Seçimlere iki gün kaldı. Bu yaşıma geldim ben böyle seçim dönemi görmedim. Seçim meydanları sanki arena görünümünde , vaatler, yakışıksız yakıştırmalar, hakaretler, iftiralar, küfre varan ağır sözler, riyakar tavırlar, basitlikler, hafiflikler, yasa ve anayasa tanımazlıklar ne ararsan var.
her seçim döneminde bir takım tatsızlıklar elbette olur ama bu seferkiler bambaşka. Bu sözleri sokaktaki bir vatandaş birine söylese inanın mahkeme koridorlarından eksik olmaz. peki nedir bu çirkinliklerin müsebbibi ?
Bence Cumhurbaşkanı hiç de gereği yokken anayasaya göre ettiği “Anayasaya sadakatten ayrılmayacağıma, görevimi tarafsızlıklayerine getireceğime yüce türk milleti ve tarih huzurunda namusum ve şerefim üzerine and içerim” şeklinde özetlenebilecek yeminini unutup meydanlara çıkması bu gerginliklerin en büyük sebebi olmuştur. değer miydi?
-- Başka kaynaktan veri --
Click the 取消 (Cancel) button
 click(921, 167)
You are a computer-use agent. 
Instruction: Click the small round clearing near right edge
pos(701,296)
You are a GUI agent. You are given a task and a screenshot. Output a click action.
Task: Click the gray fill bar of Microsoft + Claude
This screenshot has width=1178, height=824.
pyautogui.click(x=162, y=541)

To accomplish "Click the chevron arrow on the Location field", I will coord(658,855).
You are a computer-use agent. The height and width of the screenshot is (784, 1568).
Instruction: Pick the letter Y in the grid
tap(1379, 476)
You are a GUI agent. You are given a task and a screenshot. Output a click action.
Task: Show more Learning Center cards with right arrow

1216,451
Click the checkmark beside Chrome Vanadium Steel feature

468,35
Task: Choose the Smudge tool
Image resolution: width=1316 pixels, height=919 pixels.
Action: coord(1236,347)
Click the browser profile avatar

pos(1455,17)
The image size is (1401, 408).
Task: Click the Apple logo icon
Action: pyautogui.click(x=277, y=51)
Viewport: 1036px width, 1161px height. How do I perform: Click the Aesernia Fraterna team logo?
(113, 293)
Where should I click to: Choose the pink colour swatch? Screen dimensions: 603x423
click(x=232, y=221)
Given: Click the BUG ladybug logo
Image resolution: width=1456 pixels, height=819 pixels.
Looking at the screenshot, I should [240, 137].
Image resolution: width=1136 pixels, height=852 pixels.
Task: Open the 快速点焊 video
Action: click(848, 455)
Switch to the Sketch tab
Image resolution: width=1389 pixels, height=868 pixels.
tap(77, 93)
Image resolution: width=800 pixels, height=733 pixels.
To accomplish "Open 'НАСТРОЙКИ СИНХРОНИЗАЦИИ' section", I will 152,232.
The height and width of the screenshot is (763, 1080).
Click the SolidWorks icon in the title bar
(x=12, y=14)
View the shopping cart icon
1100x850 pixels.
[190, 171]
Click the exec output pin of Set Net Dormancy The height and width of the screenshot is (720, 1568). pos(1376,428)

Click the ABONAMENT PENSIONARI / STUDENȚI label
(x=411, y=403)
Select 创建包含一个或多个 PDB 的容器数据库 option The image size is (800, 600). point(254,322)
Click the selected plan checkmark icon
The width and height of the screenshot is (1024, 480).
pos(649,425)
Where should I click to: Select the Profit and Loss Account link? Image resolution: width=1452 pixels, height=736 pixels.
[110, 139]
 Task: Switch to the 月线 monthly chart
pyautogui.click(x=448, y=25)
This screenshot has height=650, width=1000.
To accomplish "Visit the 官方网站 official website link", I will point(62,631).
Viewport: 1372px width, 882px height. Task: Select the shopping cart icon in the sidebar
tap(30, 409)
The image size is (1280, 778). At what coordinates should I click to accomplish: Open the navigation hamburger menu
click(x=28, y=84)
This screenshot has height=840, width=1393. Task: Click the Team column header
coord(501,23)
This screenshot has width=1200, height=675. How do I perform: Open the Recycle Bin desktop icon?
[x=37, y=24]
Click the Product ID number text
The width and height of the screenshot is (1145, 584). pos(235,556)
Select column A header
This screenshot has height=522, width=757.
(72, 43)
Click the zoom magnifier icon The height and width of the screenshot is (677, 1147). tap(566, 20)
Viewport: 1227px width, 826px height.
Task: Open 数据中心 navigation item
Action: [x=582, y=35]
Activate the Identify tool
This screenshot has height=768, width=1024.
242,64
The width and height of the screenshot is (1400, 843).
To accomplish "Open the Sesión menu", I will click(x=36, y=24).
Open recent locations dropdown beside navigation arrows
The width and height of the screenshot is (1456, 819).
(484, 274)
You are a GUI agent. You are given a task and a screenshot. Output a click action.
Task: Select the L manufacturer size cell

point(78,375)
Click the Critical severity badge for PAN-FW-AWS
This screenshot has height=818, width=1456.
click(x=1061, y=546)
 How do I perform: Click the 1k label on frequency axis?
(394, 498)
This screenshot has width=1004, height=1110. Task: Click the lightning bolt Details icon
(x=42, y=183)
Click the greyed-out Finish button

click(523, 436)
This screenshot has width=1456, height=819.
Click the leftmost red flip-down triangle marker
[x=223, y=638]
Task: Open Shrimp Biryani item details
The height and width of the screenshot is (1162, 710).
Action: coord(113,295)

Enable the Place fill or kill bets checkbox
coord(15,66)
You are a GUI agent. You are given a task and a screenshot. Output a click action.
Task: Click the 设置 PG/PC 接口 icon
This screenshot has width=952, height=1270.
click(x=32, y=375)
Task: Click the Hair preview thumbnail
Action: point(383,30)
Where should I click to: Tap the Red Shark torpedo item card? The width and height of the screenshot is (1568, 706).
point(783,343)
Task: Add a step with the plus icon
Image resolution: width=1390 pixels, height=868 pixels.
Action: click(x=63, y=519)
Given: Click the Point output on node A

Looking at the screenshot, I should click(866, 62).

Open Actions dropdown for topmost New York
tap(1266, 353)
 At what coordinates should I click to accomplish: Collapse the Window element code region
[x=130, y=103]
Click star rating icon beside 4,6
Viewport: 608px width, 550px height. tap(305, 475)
Huzura susamış, bir topluma bu gerginliği yaşatmak hiç kimseye yarar sağlamaz. hele bu kişi Cumhurbaşkanlığı gibi yüce bir makamı işgal eden kişi ise onu daha çok yaralar. sadece o makamda bulunan kişiyi küçük düşürmekle kalmaz, makama da onulmaz yaralar açar. Kİmse kusura kalmasın ; bugün Cumhurbaşkanlığı makamına olan güven sarsılmıştır. parlamenter sistemde Cumhurbaşkanlığı makamı bir siyasi parti başkanlığı gibi kullanılamaz.
Ben bu sistemi beğenmiyorum, başkanlık sistemi getireceğim demek te çözüm olamaz. bu sistemi değiştirmek için başbakan olarak kalacak ve seçim meydanlarında vatandaşa bunu anlatıp ikna ederek, 400 mü, 450 milletvekili mi istiyorsunuz, anayasayı değiştirecek çoğunluğu sağladıktan sonra istediğin sisteme geçme hakkın olabilirdi. Bu anayasa orada durduğu müddetçe bugün izlediğiniz yol yol değildir. hem kendinize, hem gönlünüzde yatan partinize, hem topluma yazık ediyorsunuz. çıkmaz sokaklarda bocalıyor gibisiniz.
peki cumhurbaşkanını böyle hatalı bir yola sürükleyen etkenler neler olabilir? Galiba anap’ın ve Doğruyol partilerinin akibetine uğramak endişesi en büyük sebep gibi geliyor bana. 12 yıldır iktidarda olan bir partinin yanlışları mutlaka vardır. hele yaşadığımız, izlediğimiz olaylar bu konuda mevcut iktidarın soruşturmaya konu olacak epeyce icraatı var gibi görünüyor.
peki bu dünya sultan süleymana bile kalmadığına göre, bu dönemin bir gün mutlaka biteceğine göre bu süreyi uzatmanın yararından çok zararı da sözkonusu olabilir.
demokrasilerde şeffaflık birinci şarttır, herkes hesabını açık bir şekilde verebilmelidir, parlamentoda oy hesabıyla temizlenmenin gerçek bir aklanma yolu olmadığını herkes görüyor. Sandıktan çıktım aklandım demek de gerçek bir temizlenme olmadığı herkesin malumudur.
en iyisi sistemi zorlamadan gerçeklerle hesaplaşabilmek gerektiğine inanıyorum.